Action to Meet Objective
Purchase 16 WAAS enabled GPS receivers. Submit request for Chemistry/Earth Science technician who will, among other duties, assist with GPS waypoint programming and downloading. Purchase 4 new basic faculty computers and 2 new development-level faculty computers. Purchase software licenses for 3D Studio Max and Director MX. Purchase a GradeMaster scoring machine, and two EIKI 71 data projectors.
Year 2 (2008-2009)
Continue integration of WAAS enabled GPS activities into curriculum. Continue upgrading field mapping and measurement competencies so as to match the technologies used in freshman/sophomore ES classes at SDSU. We also need to preserve the 35mm slide collections of retired faculty by scanning them into digital format and obtain a high-resolution digital camera for acquiring new images.
Action to Meet Objective
Purchase another 16 WAAS enabled GPS receivers and one map-grade or survey-grade GPS unit. Purchase one leaf-area meter such as AccuPAR LP-80, one Qualimeterics albedo meter and one Theta Portable Soil Moisture Meter. Purchase one Nikon Super Coolscan 5000ED 35mm scanner, one Nikon SF Auto Slide Feeder, Adobe PhotoShop CS2 and put requested Earth Science technician to work at scanning the department’s slide collection.

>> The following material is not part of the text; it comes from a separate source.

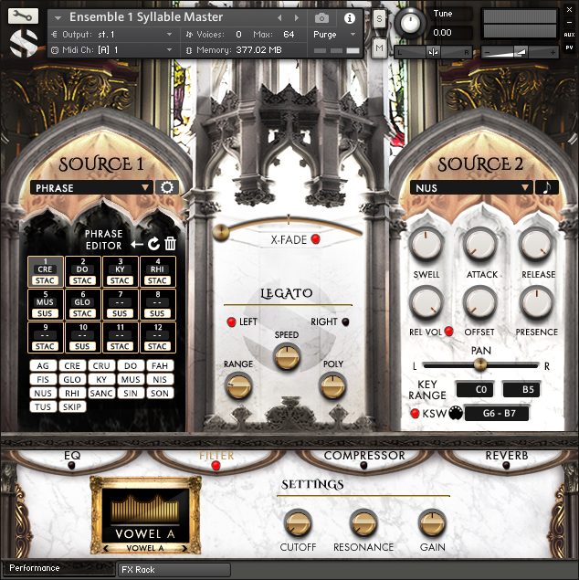The height and width of the screenshot is (580, 579).
Task: Open the Source 1 PHRASE dropdown
Action: pos(91,187)
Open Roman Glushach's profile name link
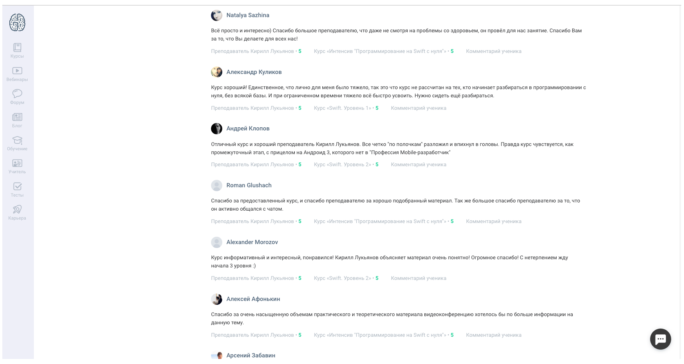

Alternately, select and send slides out for professional scanning. If previous request for technician fails, resubmit request for Chemistry/Earth Science technician. Purchase one Nikon D80 SLR digital camera.
Year 3 (2009-2010)
Integrate GIS and lap top applications and into the curricula of selected courses. Use projection microscopy in our classrooms. Update ArcGIS and Arc IMS software.
Action to Meet Objective
Purchase projection microscope; “lab-pack” upgrade for ArcGis / ArcIMS; and 32 lap top computers.